• **EXERCISE DATA**
----
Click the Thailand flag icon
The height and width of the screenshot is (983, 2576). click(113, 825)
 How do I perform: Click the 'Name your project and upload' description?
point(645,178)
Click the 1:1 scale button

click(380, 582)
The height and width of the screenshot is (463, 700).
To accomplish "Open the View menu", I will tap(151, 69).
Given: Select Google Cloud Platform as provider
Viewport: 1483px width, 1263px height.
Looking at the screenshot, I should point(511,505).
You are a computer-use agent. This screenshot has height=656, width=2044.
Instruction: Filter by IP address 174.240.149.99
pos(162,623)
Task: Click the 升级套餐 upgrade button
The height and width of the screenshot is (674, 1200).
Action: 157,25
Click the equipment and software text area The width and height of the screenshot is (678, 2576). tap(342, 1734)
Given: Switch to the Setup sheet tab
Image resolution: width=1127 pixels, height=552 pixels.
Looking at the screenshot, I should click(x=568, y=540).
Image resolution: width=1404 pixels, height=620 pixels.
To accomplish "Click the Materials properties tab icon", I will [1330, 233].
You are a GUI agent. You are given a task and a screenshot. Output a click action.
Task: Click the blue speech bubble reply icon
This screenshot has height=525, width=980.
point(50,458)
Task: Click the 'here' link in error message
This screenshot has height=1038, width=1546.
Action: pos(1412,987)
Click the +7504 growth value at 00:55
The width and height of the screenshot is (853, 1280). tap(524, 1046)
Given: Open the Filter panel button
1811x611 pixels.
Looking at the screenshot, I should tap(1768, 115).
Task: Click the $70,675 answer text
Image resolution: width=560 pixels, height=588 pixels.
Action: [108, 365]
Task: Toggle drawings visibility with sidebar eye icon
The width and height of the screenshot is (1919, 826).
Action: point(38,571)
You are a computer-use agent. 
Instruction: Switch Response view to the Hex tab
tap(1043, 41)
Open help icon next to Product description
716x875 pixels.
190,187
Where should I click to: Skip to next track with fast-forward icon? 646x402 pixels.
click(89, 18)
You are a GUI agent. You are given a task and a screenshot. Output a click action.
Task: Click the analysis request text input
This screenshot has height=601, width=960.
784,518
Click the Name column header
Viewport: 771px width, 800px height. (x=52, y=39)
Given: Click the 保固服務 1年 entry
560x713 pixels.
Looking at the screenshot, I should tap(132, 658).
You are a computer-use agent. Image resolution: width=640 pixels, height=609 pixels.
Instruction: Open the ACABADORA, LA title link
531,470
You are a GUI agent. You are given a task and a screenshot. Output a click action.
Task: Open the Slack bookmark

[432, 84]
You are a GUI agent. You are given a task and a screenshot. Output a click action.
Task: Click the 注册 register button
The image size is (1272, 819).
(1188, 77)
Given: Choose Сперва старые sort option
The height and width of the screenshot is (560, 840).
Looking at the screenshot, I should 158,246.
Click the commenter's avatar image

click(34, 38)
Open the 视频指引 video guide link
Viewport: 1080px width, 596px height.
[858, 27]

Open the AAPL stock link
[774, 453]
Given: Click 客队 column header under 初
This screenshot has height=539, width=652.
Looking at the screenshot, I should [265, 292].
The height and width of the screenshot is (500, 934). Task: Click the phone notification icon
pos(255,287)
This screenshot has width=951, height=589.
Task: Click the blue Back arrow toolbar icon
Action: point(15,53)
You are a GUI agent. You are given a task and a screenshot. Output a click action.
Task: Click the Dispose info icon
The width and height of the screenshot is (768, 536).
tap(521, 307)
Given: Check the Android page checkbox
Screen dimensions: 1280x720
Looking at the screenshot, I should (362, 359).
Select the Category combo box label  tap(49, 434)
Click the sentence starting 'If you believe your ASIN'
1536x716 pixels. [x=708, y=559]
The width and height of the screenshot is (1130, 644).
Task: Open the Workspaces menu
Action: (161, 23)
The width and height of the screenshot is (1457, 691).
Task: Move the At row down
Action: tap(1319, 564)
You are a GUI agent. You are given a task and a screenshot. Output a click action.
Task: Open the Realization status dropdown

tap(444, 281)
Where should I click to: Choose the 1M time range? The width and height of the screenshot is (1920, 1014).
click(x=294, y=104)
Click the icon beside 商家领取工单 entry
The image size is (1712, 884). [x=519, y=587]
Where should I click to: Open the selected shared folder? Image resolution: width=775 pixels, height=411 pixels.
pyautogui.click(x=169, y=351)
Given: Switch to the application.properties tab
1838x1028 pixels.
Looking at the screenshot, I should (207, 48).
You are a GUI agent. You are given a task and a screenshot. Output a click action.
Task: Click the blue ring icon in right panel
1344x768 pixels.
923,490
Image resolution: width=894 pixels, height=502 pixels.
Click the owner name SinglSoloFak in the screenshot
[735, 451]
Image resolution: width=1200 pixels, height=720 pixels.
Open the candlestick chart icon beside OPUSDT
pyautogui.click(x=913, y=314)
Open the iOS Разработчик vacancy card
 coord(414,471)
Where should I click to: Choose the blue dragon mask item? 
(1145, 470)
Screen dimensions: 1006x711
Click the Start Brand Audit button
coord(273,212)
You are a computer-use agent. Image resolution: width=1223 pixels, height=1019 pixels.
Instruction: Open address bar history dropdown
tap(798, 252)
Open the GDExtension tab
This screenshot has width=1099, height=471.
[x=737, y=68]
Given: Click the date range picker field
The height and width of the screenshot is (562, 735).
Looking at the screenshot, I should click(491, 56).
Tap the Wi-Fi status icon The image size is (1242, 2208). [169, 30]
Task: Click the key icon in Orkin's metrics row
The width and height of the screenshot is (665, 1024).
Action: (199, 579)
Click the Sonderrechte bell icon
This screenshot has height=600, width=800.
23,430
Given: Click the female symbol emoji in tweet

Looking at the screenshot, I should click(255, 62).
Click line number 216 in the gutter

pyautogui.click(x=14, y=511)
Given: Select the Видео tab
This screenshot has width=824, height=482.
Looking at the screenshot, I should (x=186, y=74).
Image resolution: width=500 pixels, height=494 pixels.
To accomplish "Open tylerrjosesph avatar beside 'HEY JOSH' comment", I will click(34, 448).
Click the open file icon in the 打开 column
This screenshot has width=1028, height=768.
----
Each line above that contains the word "text" should be returned.

Click the equipment and software text area The width and height of the screenshot is (678, 2576). tap(342, 1734)
Task: Click the $70,675 answer text
Task: Click the analysis request text input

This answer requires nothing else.